| Exercise data |
· · · ·
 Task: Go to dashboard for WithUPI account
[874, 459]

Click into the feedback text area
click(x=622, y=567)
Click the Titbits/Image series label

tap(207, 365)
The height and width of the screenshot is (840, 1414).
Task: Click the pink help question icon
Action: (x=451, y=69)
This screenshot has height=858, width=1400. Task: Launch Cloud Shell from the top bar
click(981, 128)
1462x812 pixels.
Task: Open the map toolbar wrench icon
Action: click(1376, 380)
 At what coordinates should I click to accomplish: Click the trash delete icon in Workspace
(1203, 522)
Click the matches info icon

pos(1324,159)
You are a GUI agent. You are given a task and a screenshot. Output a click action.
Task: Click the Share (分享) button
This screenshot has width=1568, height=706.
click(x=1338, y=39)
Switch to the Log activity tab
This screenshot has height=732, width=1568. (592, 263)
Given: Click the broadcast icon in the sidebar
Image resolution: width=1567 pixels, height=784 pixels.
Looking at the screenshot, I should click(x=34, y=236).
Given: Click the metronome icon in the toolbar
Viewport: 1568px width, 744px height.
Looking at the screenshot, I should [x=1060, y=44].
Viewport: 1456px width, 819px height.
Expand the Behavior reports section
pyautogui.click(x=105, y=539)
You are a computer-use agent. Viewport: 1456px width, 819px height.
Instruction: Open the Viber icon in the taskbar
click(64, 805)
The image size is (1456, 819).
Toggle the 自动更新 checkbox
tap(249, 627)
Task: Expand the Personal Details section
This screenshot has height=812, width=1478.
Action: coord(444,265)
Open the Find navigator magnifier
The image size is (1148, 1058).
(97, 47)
· · · ·
| Exercise |
From the line containing "You are a computer-use" down to the last line of the data, transcribe every line exactly; nothing else should appear.

| Exercise answer |
You are a computer-use agent. Viewport: 1456px width, 819px height.
Instruction: Open the Viber icon in the taskbar
click(64, 805)
The image size is (1456, 819).
Toggle the 自动更新 checkbox
tap(249, 627)
Task: Expand the Personal Details section
This screenshot has height=812, width=1478.
Action: coord(444,265)
Open the Find navigator magnifier
The image size is (1148, 1058).
(97, 47)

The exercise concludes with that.